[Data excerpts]
<<<<

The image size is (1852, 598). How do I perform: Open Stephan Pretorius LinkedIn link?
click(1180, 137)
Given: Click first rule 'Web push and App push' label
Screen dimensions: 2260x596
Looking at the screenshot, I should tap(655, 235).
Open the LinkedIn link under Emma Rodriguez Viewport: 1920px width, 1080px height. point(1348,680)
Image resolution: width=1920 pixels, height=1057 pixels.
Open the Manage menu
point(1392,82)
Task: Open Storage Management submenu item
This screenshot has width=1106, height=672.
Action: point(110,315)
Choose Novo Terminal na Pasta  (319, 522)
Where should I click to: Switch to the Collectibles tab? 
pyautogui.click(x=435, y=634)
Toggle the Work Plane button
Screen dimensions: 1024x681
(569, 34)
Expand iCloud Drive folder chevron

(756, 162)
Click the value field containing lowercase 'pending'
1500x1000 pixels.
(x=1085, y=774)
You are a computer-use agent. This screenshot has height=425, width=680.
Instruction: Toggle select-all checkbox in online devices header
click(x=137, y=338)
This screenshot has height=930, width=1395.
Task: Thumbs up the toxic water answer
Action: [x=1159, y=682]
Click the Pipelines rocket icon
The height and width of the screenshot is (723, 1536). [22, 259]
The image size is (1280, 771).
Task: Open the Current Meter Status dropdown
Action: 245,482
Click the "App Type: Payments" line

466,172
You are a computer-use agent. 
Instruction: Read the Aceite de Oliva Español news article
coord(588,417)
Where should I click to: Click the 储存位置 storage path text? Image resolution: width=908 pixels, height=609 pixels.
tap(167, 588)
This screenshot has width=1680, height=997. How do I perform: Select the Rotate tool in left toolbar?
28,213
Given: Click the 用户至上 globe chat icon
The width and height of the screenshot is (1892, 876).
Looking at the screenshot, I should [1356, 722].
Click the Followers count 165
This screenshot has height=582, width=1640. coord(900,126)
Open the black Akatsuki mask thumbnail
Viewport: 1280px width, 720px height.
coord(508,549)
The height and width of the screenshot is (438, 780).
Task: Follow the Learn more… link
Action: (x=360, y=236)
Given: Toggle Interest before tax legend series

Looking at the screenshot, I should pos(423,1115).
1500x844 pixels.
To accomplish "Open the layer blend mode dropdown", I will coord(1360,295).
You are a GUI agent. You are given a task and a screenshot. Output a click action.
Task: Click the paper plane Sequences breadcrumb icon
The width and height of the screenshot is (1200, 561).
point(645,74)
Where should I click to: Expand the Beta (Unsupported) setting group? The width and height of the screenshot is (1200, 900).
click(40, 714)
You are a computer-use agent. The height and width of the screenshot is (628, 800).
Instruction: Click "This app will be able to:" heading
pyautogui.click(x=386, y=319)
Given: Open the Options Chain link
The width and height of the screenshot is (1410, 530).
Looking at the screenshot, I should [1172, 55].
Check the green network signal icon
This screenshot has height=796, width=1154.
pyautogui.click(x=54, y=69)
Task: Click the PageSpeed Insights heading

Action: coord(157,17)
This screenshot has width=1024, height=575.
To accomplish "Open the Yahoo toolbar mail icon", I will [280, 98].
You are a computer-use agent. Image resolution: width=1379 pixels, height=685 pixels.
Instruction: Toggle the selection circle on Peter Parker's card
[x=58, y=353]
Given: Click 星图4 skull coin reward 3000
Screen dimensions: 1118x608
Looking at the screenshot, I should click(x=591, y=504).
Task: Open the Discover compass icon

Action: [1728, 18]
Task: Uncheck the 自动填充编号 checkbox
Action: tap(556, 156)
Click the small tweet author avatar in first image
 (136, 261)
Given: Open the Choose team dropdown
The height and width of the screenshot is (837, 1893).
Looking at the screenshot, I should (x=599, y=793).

>>>>

▶ [The problem] The entries above hold a line with "Viewport: 1280px width, 720px height." and a later line with "Given: Open the Options Chain link". Write out exactly those lines and all lines between, nothing more.

▶ [Response area]
Viewport: 1280px width, 720px height.
coord(508,549)
The height and width of the screenshot is (438, 780).
Task: Follow the Learn more… link
Action: (x=360, y=236)
Given: Toggle Interest before tax legend series

Looking at the screenshot, I should pos(423,1115).
1500x844 pixels.
To accomplish "Open the layer blend mode dropdown", I will coord(1360,295).
You are a GUI agent. You are given a task and a screenshot. Output a click action.
Task: Click the paper plane Sequences breadcrumb icon
The width and height of the screenshot is (1200, 561).
point(645,74)
Where should I click to: Expand the Beta (Unsupported) setting group? The width and height of the screenshot is (1200, 900).
click(40, 714)
You are a computer-use agent. The height and width of the screenshot is (628, 800).
Instruction: Click "This app will be able to:" heading
pyautogui.click(x=386, y=319)
Given: Open the Options Chain link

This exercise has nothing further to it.